At that point, the first execution plan has the complete results of a scan, but the second execution plan must still retrieve the data pages that were read before it joined the in-progress scan. The scan for the second execution plan then wraps back to the first data page of the table and scans forward to where it joined the first scan. Any number of scans can be combined like this. The Database Engine will keep looping through the data pages until it has completed all the scans. This mechanism is also called "merry-go-round scanning" and demonstrates why the order of the results returned from a SELECT statement cannot be guaranteed without an ORDER BY clause.

i.e:, assume that you have a table with 500000 pages. User-1 executes a Transact-SQL statement that requires a scan of the table. When that scan has processed 100000 pages, User-2 executes another Transact-SQL statement that scans the same table. The Database Engine schedules one set of read requests for pages after 100001, and passes the rows from each page back to both scans. When the scan reaches the 200000 th page, User-3 executes another Transact-SQL statement that scans the same table. Starting with page 200,001, the Database Engine passes the rows from each page it reads back to all three scans. After it reads the 500000 th row, the scan for User-1 is complete, and the scans for User-2 and User-3 wrap back and start to read the pages starting with page 1. When the Database Engine gets to page 100000, the scan for User-2 is completed. The scan for User-3 then keeps going alone until it reads page 200000. At this point, all the scans have been completed

Without this strategy:
"Each user would have to compete for buffer space and cause disk arm contention. The same pages would then be read once for each user, instead of read one time and shared by multiple users, slowing down performance and taxing resources"

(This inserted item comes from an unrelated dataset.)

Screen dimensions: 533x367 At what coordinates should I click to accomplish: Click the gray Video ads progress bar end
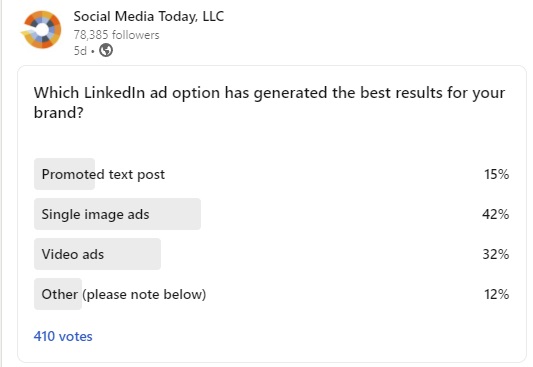click(x=157, y=254)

Tempdb should be some % size of Large Database in SQL Instance ?

It doesn't seem like that!!!

There is NO any arithmetic formula to calculate Tempdb Size. Yes ?

Do we have any ?

Yes. still we can calculate/figure out by performing the following things when storing Intermediate results

1. Memory Spill - Causing by Hash Or Sort operation
2. Rebuilding Index along with SORT_IN_TEMPDB Option
3. DBCC CHECKDB on Larg Database
4. Using Temp (#/##) Table
5. Using multiple aggregations with huge data

Tempdb doesn't behave like User Databases (Say suppose, If the User database grows up to 500 GB and It'll remain same even the SQL Instance restarts. Right ?

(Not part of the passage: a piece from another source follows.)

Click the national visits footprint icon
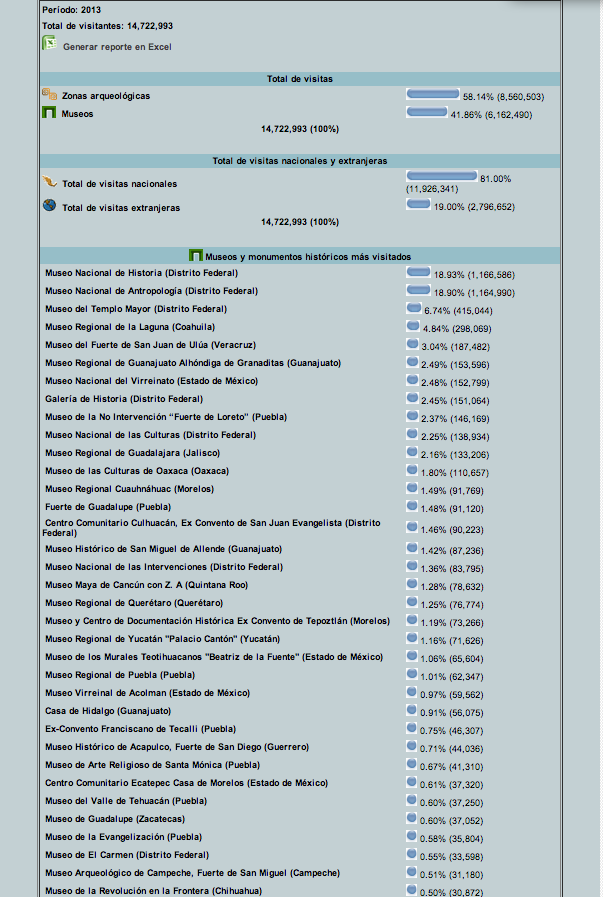This screenshot has width=603, height=897. [49, 183]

But, The Tempdb will be recreated with the Size to whatever the size it was last set to!!!

To avoid Memory Spill:
- Omit the ORDER BY clause if you do not need the result set to be ordered.
- If ORDER BY is required, eliminate the column that participates in the multiple range scans from the ORDER BY clause.
- Using an index hint, force the optimizer to use a different access path on the table in question.
- Rewrite the query to produce a different query execution plan.
- Force serial execution of the query by adding the MAXDOP = 1 option to the end of the query or index operation

Is always good idea to use Temporary Table ?

No. Its NOT

As far as I know, Sometimes using Temp table improves performance and Sometimes Its not!

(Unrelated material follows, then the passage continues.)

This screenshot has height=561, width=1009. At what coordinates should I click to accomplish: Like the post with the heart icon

Creating a Temp table to hold intermediate results forces SQL Server to interrupt the data pipeline through a query to persist the results to disk.

Sometimes just doing one query rather than pre-aggregating or pre-sorting can be way more efficient and lead to far lower run time and tempdb usage!

So, "Always not good using Temp table to have intermediate aggregations/processing before resulting it"

It has to be compared with various methods with/without Temp table/CTE/table variable before implementing it in production environment!

So, Its not the case always do something Or always not to do something.

Importantly, make sure to pull only the data that's really required and create Non-clustered index after the table populated when using Temp tables to gain proper statistics created on that with actual loaded data!

Also, Creating more Non-clustered Index that aren't actually being used also causes the slowness on loading data and retrieving as well!

So, Non-clustered index to be created only based on the query plan actually using.

There is no point of pulling Millions of records which is even not needed at all. Right ? But, Its happening most of times which can lead to enormous Tempdb usage!!!